Washington: Around 3.3-3.8 billion years ago, a series of streams and lakes existed on the Red Planet, filling the Gale Crater with sediment deposited as layers that formed the foundation for the mountain named Mouth Sharp, an Indian-origin scientist has revealed.
According to Ashwin Vasavada, project scientist with NASA’s Mars Science Laboratory (MSL), the Red Planet appears to have had a more massive atmosphere billions of years ago than it does today, with an active hydrosphere capable of storing water in long-lived lakes.
The MSL team has concluded that this water helped to fill Gale Crater, Curiosity’s landing site.
“Observations from Curiosity rover suggest that a series of long-lived streams and lakes existed at some point in the past, delivering sediment that slowly built up the lower layers of Mount Sharp,” explained Vasavada.
Using Curiosity data, MSL scientists have pieced together an increasingly coherent and compelling story about the evolution of this region of Mars.
Before Curiosity landed on Mars, scientists proposed that Gale Crater had filled with layers of sediments.
Some hypotheses implied that the sediments accumulated from wind-blown dust and sand whereas others focused on the possibility that sediment layers were deposited in ancient streams and lakes.
The latest results indicate that these wetter scenarios were correct for the lower portions of Mount Sharp.
“During the traverse of Gale, we have noticed patterns in the geology where we saw evidence of ancient fast-moving streams with coarser gravel as well as places where streams appear to have emptied out into bodies of standing water,” Vasavada emphasised.

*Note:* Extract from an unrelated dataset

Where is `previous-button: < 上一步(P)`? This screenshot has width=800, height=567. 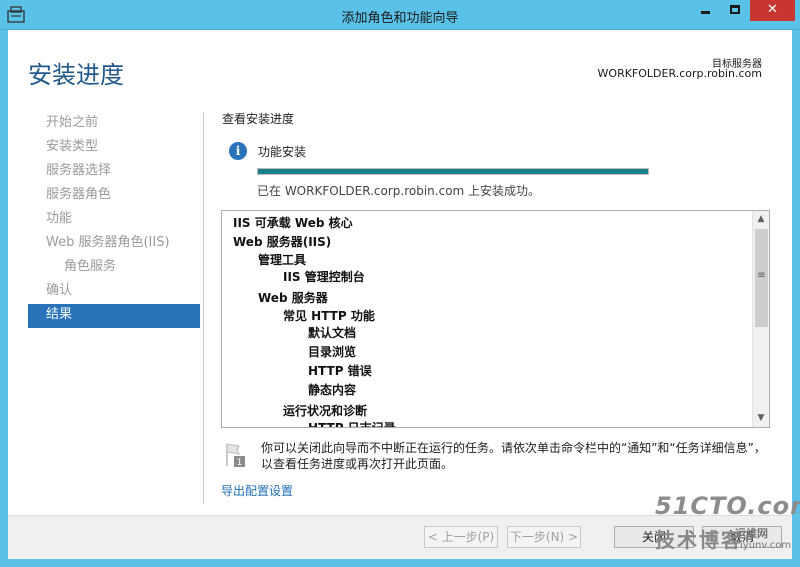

The prediction was that we should start seeing water-deposited, fine-grained rocks closer to Mount Sharp.
“Now that we have arrived, we are seeing finely laminated mud-stones in abundance. These silty layers in the strata are interpreted as ancient lake deposits,” he pointed out.
“These finely laminated mud-stones are very similar to those we see on Earth,” added Woody Fischer, professor of geobiology and coauthor of the paper.

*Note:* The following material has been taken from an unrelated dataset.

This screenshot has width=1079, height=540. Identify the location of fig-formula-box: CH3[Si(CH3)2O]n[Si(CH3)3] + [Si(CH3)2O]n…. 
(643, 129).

The mud-stones indicates the presence of bodies of standing water in the form of lakes that remained for long periods of time, possibly repeatedly expanding and contracting during hundreds to millions of years.
These lakes deposited the sediment that eventually formed the lower portion of the mountain.
A lingering question surrounds the original source of the water that carried sediment into the crater.
For flowing water to have existed on the surface, Mars must have had a thicker atmosphere and warmer climate.
Curiosity has been exploring Gale Crater since August 2012.
In mid-September 2014, the rover reached the foothills of Mount Sharp. Curiosity has been exploring the base of the mountain since then.
The new findings were published in the journal Science.